小さな竪穴住居は、煙が少ない木炭を使用する前提で設計されたものだと考えるのが合理的でしょう。照明には、別に灯りが有ったのだと思いますよ。たとえばランプとか。あるいは明るくしたい時にだけ、苧殻(おがら)などの燃えやすい物をくべたのかもしれません。

伏せ焼き、木炭の伏焼法については、博物館の縄文担当学芸員でも知らない人が多いですね。私は数人に尋ねましたが、誰も知りませんでした。つまり、大学で教えていないのでしょう。考古学界が、炭には興味が薄いのかもしれません。しかし伏せ焼きは、1万年前からあったと言う人もいます。
炭はバクテリアが分解するものではないので分子としては安定していて残りやすいのですが、破砕されてしまって土などと混合しやすいので遺跡からは出にくいと思います。平安時代などの明らかに炭が存在していた時代の遺跡からも、燠は出ていますが炭はあまり出ていないようです。


それはともかく、土器を焼くのに炎を上げる必要はないのです。そして、一度で焼く必要もありません。何度かに分けて焼いてもかまいません。濡れた布などでこすってみて、粘土が付けばそこはまだ焼けていないのだから、その部分をまた焼けば済む話です。木炭は無くても燠さえあれば、こんな簡単な方法で土器は焼けます。土器を焼くのに、天を焦がす炎は必要ない。いやむしろ、そんな炎は邪魔でしかありません。

これも同じ粘土です。車で瀬戸市の道を流し、見つけた粘土工場で20㎏2000円で買った粘土ですから、ぐい呑みなら何百個も作れます。
この二つには砂が混ぜてあります。そして上と同じやり方で同時に焼きました。陶芸用語で右を炭化と言います。わざと炭素質を付着させるんです。洗ったくらいでは落ちません。ただしこれを火に掛けると、炭素質が焼き切れて、左のような色に戻ります。

上の黒い三つが炭化です。どうやったかと言うと、もみがらに埋めました。焼き上がったぐい呑みを、熱いうちに埋める必要があります。私の焼き方なら、そういう操作が出来ますよね。私はある程度の大きさの縄文土器を何個も焼いていますが、大きい物は一個一個焼いています。すぐ横に座って、何度も土器の向きを変えたり炭の位置を変えたり、とにかく操作しながら焼いていました。

[課題の目的]
上の土器の焼き方についての本文から、「それはともかく、土器を焼くの」から「な炎は邪魔でしかありません。」まで(両端を含む)を一字も変えずに書き写すこと。

[データのまとまり]
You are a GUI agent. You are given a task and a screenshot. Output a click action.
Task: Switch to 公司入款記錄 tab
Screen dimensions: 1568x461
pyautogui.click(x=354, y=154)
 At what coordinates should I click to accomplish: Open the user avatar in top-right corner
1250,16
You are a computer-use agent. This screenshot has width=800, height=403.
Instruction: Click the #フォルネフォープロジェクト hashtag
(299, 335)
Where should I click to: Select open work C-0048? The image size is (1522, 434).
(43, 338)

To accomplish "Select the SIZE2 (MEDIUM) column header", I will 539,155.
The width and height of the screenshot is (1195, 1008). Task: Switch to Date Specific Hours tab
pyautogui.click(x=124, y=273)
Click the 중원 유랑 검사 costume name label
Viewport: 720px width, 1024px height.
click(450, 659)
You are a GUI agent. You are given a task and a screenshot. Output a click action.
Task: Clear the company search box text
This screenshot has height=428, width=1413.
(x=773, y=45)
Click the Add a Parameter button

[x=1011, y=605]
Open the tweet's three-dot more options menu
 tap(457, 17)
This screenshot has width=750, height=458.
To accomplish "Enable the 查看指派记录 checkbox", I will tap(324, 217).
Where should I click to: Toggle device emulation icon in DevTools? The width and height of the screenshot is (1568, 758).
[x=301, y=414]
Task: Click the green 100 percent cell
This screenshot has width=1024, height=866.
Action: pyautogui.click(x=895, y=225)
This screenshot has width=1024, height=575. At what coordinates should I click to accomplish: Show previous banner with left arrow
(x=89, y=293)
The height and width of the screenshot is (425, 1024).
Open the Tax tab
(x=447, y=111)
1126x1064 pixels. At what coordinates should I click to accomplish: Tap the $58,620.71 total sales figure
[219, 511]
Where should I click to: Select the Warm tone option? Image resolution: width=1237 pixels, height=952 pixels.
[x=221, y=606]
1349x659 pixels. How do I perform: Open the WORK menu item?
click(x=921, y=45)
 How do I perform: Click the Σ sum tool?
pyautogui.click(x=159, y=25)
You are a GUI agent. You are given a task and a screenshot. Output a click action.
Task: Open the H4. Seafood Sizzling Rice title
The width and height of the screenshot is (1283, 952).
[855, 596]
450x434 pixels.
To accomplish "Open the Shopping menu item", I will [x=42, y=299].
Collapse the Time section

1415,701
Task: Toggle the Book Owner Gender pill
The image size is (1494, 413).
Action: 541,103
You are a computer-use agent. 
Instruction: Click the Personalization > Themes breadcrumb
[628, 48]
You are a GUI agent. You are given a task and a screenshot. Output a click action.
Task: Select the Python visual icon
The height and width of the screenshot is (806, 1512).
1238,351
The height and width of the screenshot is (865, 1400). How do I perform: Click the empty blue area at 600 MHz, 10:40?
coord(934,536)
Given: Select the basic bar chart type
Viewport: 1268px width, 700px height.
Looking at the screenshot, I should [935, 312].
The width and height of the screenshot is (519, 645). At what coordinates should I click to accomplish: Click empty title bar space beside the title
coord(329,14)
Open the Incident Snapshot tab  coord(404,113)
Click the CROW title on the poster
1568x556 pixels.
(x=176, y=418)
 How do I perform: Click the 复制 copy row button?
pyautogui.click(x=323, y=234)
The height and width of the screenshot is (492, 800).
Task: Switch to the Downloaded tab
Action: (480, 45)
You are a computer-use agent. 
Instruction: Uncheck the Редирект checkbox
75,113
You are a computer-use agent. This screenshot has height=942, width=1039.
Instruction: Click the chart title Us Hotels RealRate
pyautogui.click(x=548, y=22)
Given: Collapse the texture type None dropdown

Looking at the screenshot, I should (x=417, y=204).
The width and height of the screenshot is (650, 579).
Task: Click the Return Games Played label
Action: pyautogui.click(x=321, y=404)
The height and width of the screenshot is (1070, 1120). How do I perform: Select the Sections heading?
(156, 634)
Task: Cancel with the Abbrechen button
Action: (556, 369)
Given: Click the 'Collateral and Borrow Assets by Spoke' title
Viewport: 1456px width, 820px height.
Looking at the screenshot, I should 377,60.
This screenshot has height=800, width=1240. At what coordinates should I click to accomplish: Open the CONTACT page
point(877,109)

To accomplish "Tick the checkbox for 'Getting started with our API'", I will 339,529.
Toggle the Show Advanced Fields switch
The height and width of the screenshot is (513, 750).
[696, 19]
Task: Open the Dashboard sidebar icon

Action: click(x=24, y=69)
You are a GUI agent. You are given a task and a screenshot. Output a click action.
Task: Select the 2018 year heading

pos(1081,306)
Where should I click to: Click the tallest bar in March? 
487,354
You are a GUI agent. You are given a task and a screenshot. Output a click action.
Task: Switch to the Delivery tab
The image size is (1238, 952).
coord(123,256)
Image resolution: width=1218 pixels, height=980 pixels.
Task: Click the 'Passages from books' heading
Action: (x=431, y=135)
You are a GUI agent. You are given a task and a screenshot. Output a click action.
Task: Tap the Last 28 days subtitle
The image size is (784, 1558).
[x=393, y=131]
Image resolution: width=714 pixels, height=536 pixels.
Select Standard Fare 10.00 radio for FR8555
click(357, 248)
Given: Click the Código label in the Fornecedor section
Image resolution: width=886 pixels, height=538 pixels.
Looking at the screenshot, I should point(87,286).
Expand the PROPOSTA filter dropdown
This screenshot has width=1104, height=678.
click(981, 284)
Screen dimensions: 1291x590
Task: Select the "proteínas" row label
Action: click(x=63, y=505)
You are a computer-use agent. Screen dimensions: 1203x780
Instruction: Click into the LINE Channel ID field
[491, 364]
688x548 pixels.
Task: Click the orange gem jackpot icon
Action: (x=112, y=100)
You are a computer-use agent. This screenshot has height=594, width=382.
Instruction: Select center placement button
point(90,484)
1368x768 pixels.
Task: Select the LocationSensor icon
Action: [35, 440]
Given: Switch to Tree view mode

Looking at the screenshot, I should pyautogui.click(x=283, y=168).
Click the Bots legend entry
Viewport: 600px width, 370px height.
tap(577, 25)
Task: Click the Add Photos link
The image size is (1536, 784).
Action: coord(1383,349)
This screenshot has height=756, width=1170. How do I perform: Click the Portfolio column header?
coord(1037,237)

[解答全文]
それはともかく、土器を焼くのに炎を上げる必要はないのです。そして、一度で焼く必要もありません。何度かに分けて焼いてもかまいません。濡れた布などでこすってみて、粘土が付けばそこはまだ焼けていないのだから、その部分をまた焼けば済む話です。木炭は無くても燠さえあれば、こんな簡単な方法で土器は焼けます。土器を焼くのに、天を焦がす炎は必要ない。いやむしろ、そんな炎は邪魔でしかありません。